Born in 1876 in Alexandria as Rina Faccio, Sibilla Aleramo became a "mother" of Italian feminism and the Italian feminist movement. In 1906 she published her first book, an autobiographical novel entitled, Una Donna, under the name of Sibilla Aleramo. (Sybil being the prophetess and Aleramo from a well-known family near her home town. The book begins with her childhood (although the protagonist is never named) which was unique in that she was educated and worked as a young teenager in the glass factory that her father ran. The factory was in Le Marche, the province East of Tuscany, and in the time that the family moved from their cosmopolitan residence outside of Milan, Le Marche was considered "backward" and "southern." Having exhausted every educational possibility in her new town, Aleramo's father has her work as his accountant. One night in the office of the factory, a 25 year old man (she is only 15 here) with whom she works and has befriended, rapes her. Confused and upset, she is subjected to the only socially acceptable solution, marriage. Her rapist turned husband does not stop his abuse in marriage, in fact it is heightened. In marriage, also, she is transformed from an independent, free thinking young girl into an inprisoned woman (in fact, themes of imprisonment are common in Italian lit and many conferences have been held on this topic.).

So - Aleramo goes through a difficult first few years of marriage. She miscarries her first pregnancy because of her sister-in-laws temper, her mother commits suicide, her father has all but disowned her, when she finaly has a child (a moment of great joy and perhaps the most beautiful segment of the book) she loses her ability to breast feed again because of her sister-in-laws temper and must suffer through the emotional trauma of having a wet-nurse feed her child. All throughout this, her husband is cheating on her, raping her, hitting her and locking her and her baby in their bedroom during the day and forbidding her to be part of society.

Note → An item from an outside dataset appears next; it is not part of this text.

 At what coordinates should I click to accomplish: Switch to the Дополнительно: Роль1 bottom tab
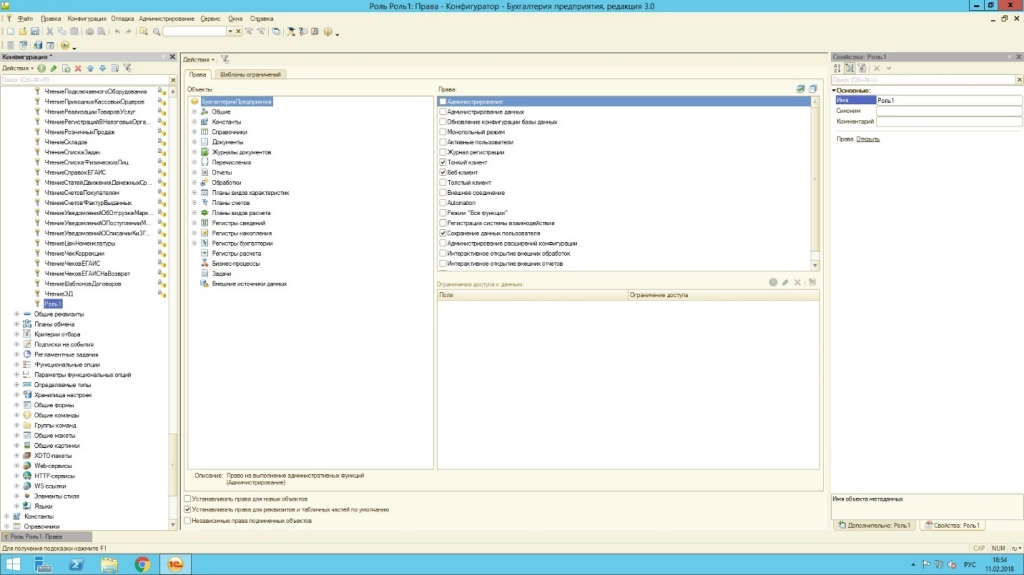pos(874,525)
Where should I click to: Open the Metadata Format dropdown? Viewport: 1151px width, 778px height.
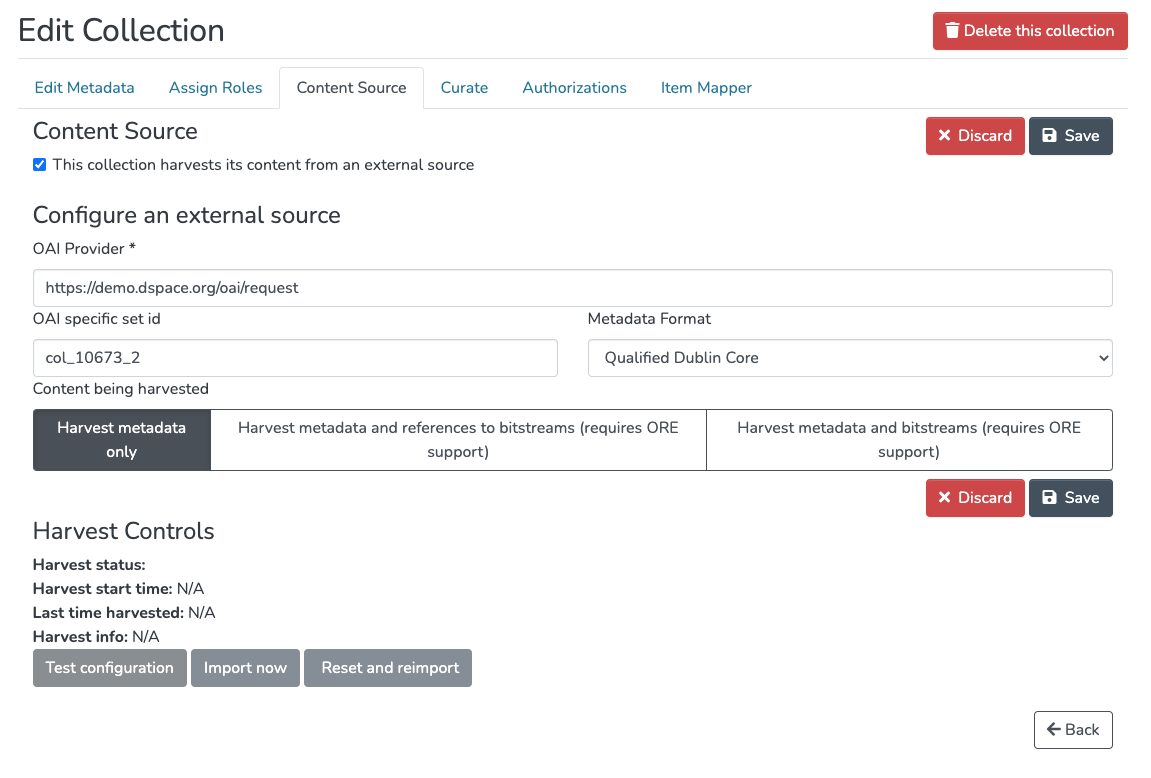[849, 358]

But one thing Aleramo does have are books and journals. He provides these to her willingly - and she begins to correspond with other writers and publishers - finaly getting her own work published in a few papers. She builds a career as a writer from her bedroom/prison and is offered a position as editor of a women's magazine in Rome. At this time, her husband looses his job and the family moves to Rome where she will work as an editor from home (he refuses to let her have an office outside the home). He is incessantly jealous of her literati friends (D'Annunzio and Pirandello among them) and when she asks for a seperation, he refuses. He has been offered her father's position as the factory manager and he insists that their family move back to Le Marche. She leaves Rome and they return to her hell.

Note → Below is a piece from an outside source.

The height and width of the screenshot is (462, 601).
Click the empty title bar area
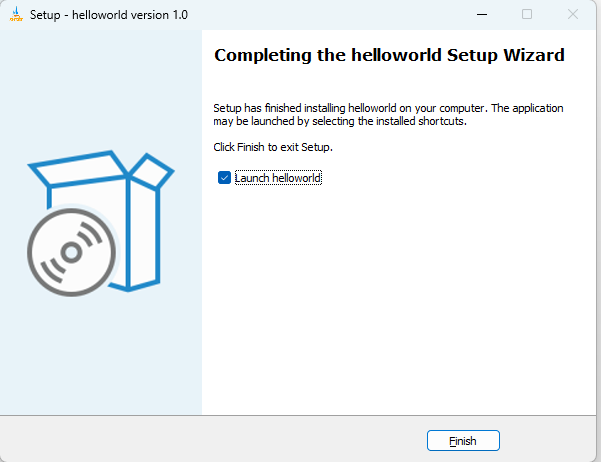(x=326, y=15)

But she has tasted freedom and made important contacts and developed a support network outside of her home. She now has a place to run to. So, in the middle of the night, she says good bye to her 6 year old son (most tearful part) who begs to come with her (she would be imprisoned if she took him) and leaves on a train at 3:00 am.

The end of the book is directed at her son - hoping that some day he will read it and understand why his mother had to liberate herself.

Aleramo went on to publish 40 volumes - novels, poetry, translations...and have illustrious love affairs with many famous Italian writers (and one French woman!) Plus she taught literacy to the poor migrant workers outside of Rome and aided earthquake victims in Naples.

If Sibilla Aleramo isn't a FUCKING COOL WOMAN, then I don't know who is. She's the Simone de Beauvoir of Italy, but no one seems to know of her here. I'm about to change that.